Centre d'Etude des Cellules Souches

Status and phase

Enrolling
Phase 2

Conditions

Wolfram Syndrome

Treatments

Drug: Depakine

Study type

Interventional

Funder types

Other

Identifiers

NCT04940572
2020-004594-43

Details and patient eligibility

About

Open label, phase II study non randomized single group assignment of 20 evaluable patients 13 years and older, over 37,5 kg body-weight, with sensorineural hearing loss of at least 20 dB at 8 kHz in high frequency average (HFA), and with documented genetic mutations in the WFS1 gene and with at least one other major documented clinical symptom pertaining to Wolfram syndrome (i.e. diabetes mellitus, diabetes insipidus, optic atrophy).

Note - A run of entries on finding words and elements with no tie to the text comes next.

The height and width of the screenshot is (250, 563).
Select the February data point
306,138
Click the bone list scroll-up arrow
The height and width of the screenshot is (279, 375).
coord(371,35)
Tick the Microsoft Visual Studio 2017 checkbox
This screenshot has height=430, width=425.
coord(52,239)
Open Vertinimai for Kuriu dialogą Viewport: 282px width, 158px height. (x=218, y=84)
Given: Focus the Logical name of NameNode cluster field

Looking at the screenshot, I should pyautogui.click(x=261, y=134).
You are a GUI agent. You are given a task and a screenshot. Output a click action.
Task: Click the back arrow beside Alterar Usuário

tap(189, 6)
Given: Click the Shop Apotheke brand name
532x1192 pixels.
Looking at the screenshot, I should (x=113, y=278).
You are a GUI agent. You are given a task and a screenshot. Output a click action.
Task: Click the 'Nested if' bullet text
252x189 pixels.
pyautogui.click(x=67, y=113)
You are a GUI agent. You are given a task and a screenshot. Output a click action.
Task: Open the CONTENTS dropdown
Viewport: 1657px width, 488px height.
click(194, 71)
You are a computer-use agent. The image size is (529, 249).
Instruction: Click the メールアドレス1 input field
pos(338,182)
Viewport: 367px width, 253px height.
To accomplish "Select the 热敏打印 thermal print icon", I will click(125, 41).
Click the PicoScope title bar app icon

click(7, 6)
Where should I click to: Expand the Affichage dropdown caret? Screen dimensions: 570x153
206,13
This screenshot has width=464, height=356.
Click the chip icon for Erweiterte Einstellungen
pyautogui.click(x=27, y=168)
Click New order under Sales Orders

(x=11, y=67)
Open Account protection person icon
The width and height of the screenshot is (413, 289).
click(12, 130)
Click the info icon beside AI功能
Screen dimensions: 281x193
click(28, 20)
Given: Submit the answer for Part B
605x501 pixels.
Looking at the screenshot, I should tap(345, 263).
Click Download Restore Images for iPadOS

Every patients will receive over three years a treatment by VPA (Depakine chrono).

Full description

Open label, phase II study non randomized single group assignment of 20 evaluable patients 13 years and older, over 37,5 kg body-weight, with sensorineural hearing loss of at least 20 dB at 8 kHz in high frequency average (HFA), AND with documented genetic mutations in the WFS1 gene AND with at least one other major documented clinical symptom pertaining to Wolfram syndrome (i.e. diabetes mellitus, diabetes insipidus, optic atrophy). Every patients will receive over three years a treatment by VPA (Depakine chrono).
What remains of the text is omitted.